- **STATED GOAL**
Please write out the records from the line with "Task: Expand the arrow next to Share" up to and including the final line, copying each line exactly.

======== SOURCE MATERIAL ========

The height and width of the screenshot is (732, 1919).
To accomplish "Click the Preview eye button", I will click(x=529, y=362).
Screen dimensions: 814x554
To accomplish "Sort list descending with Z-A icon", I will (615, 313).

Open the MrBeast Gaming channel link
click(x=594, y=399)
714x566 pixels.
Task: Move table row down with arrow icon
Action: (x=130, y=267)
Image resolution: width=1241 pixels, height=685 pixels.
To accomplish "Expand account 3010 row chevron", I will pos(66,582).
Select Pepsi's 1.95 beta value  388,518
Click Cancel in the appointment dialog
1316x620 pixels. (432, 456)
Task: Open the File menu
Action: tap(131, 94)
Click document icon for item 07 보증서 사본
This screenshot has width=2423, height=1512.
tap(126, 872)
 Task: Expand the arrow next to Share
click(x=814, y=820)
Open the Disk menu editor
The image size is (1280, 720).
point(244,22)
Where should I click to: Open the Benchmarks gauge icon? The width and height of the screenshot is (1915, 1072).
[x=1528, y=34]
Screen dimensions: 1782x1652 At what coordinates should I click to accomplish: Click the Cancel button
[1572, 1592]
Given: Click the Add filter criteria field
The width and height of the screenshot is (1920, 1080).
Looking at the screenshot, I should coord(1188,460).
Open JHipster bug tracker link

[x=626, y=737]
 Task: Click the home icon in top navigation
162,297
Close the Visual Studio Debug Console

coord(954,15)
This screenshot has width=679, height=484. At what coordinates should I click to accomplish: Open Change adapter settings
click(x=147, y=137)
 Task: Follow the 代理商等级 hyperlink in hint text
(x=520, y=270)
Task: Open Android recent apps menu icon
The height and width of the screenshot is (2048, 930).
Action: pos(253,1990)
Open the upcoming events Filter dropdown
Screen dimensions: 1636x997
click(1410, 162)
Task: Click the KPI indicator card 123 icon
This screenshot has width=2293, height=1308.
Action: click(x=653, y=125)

========

- **TASK RESPONSE**
 Task: Expand the arrow next to Share
click(x=814, y=820)
Open the Disk menu editor
The image size is (1280, 720).
point(244,22)
Where should I click to: Open the Benchmarks gauge icon? The width and height of the screenshot is (1915, 1072).
[x=1528, y=34]
Screen dimensions: 1782x1652 At what coordinates should I click to accomplish: Click the Cancel button
[1572, 1592]
Given: Click the Add filter criteria field
The width and height of the screenshot is (1920, 1080).
Looking at the screenshot, I should coord(1188,460).
Open JHipster bug tracker link

[x=626, y=737]
 Task: Click the home icon in top navigation
162,297
Close the Visual Studio Debug Console

coord(954,15)
This screenshot has width=679, height=484. At what coordinates should I click to accomplish: Open Change adapter settings
click(x=147, y=137)
 Task: Follow the 代理商等级 hyperlink in hint text
(x=520, y=270)
Task: Open Android recent apps menu icon
The height and width of the screenshot is (2048, 930).
Action: pos(253,1990)
Open the upcoming events Filter dropdown
Screen dimensions: 1636x997
click(1410, 162)
Task: Click the KPI indicator card 123 icon
This screenshot has width=2293, height=1308.
Action: click(x=653, y=125)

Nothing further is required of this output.